● **WRITTEN TASK**: Write out the passage of the episode recap between "Olivia tries one" and "was now expendable.", inclusive, copying it word for word.

Incremental withdrawal of money? I’m willing to bet that the amounts being withdrawn are low enough to escape detection. Remember when Rowan explained to Olivia how he managed to fund B613 by siphoning money from the entire budget of the federal government (ep 316)? He had been the one to write the algorithm and the only one who was in control of it. Looks like Rowan is back to his shenanigans, this time with a different purpose in mind.

The candidate that the super PAC is for is none other than Edison Davis! Say what?? Rowan’s whole Robin Hood speech to Olivia makes sense now, doesn’t it? He didn’t want his daughter to do anything that would torpedo the candidate that he was backing. The irony of him throwing his support behind Edison’s candidacy isn’t lost on me either.

Olivia goes over to Edison’s office to warn him against her father, but she’s already too late. Rowan has already gotten to him. Edison says that it is hard to turn down someone of Rowan’s stature when he says that he can make you the next president of the United States. Edison apparently knows more about Eli/Rowan than he initially let on. As head of the Senate Intelligence Committee, he is privy to a lot of things.

Olivia desperately stresses to him that he doesn’t want Rowan anywhere near him, but her words are falling on deaf ears. It turns out that just like many others in this town, Edison is also looking to acquire some power for himself. It’s unclear whether this is Edison talking or Rowan, but Edison says to Olivia that while there are amazing perks to being a Senator, he and the other 99 Senators know that they aren’t making a difference. For them to make any mark, they have to become President.

Yep. Sounds like something Rowan would say, but I also don’t know this brother very well, so this could have been in Edison all along. He wants this just as badly as Mellie and Susan and Francisco and Hollis. The thirst is very real.

Olivia tries one last time to warn him against joining forces with Rowan, telling him that he is getting in bed with a monster, but Edison counters by saying that he’s actually getting in bed with a monster’s father.


Damn, bruh. That was uncalled for. But I did cackle.

Edison choosing to remain aligned with Rowan effectively thrust him out of the good column and into the bad for Olivia. It made it all the more easy for her to pull the lever on something that she wanted to do anyway, only this time, the indecision was gone. Edison’s jab coupled with the backing of his candidacy by her father meant that Edison was now expendable.

The question that remained was how far off of this cliff was Olivia willing to fly once she got her hands on the Susan information?

Armed with what she now knows about the money, Olivia seeks out Jake. He’s at dinner with Vanessa and he receives a text from Olivia that he leads Vanessa to believe is something classified. He gets up from the table and goes to meet Olivia where she is waiting for him. She walks into the women’s restroom with him following behind her, and once they are inside, she roughly pushes him against the wall, locks the door to the room and then commences with some rough sexual play.

● **DATASET**:
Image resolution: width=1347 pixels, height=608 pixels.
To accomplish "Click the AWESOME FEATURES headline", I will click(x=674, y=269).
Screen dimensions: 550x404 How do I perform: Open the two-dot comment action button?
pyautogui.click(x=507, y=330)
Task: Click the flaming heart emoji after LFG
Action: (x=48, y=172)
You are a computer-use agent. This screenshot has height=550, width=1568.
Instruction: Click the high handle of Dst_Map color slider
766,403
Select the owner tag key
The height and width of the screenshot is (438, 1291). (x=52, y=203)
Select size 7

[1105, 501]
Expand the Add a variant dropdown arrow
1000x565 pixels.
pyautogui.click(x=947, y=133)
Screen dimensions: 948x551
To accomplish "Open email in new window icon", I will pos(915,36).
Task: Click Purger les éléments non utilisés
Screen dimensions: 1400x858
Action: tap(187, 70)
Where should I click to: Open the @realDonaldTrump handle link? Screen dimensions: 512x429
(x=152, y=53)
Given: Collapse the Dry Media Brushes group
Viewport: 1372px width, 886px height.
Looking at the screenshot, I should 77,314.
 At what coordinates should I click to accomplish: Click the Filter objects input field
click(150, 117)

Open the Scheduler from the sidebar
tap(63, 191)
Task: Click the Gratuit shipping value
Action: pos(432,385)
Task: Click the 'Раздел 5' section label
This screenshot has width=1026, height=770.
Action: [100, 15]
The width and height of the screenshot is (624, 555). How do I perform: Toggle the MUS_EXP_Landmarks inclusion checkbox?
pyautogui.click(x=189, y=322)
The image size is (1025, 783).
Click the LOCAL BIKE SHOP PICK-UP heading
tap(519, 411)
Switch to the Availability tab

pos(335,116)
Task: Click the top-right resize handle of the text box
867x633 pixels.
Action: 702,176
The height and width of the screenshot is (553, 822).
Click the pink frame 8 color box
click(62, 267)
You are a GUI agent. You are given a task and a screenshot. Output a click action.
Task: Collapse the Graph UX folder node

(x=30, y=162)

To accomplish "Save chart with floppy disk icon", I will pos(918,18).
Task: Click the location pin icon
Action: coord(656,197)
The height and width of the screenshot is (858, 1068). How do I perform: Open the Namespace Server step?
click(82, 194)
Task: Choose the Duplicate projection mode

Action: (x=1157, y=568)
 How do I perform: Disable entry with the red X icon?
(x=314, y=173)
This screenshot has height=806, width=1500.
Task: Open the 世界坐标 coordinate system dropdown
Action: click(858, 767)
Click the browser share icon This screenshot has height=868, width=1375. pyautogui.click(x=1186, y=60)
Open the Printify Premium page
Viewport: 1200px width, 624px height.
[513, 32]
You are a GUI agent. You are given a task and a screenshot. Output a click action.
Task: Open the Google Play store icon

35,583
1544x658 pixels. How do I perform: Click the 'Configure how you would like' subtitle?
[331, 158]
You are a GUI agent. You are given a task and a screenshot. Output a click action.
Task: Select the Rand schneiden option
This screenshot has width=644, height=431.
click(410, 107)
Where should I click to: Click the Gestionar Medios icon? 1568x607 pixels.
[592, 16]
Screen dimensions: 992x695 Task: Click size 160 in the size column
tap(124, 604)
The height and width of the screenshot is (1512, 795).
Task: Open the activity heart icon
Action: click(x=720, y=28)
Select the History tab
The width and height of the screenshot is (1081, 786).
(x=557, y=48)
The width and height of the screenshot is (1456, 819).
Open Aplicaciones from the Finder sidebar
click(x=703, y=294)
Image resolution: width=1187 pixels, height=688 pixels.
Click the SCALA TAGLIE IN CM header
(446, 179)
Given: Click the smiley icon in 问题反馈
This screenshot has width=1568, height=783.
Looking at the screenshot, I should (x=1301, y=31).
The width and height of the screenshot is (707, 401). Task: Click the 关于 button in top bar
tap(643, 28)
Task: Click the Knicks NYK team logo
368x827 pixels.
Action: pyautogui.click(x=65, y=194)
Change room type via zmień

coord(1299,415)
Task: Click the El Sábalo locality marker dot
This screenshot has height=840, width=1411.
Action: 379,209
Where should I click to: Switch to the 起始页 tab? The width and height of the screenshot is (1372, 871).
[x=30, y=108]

● **EXERCISE SOLUTION**:
Olivia tries one last time to warn him against joining forces with Rowan, telling him that he is getting in bed with a monster, but Edison counters by saying that he’s actually getting in bed with a monster’s father.


Damn, bruh. That was uncalled for. But I did cackle.

Edison choosing to remain aligned with Rowan effectively thrust him out of the good column and into the bad for Olivia. It made it all the more easy for her to pull the lever on something that she wanted to do anyway, only this time, the indecision was gone. Edison’s jab coupled with the backing of his candidacy by her father meant that Edison was now expendable.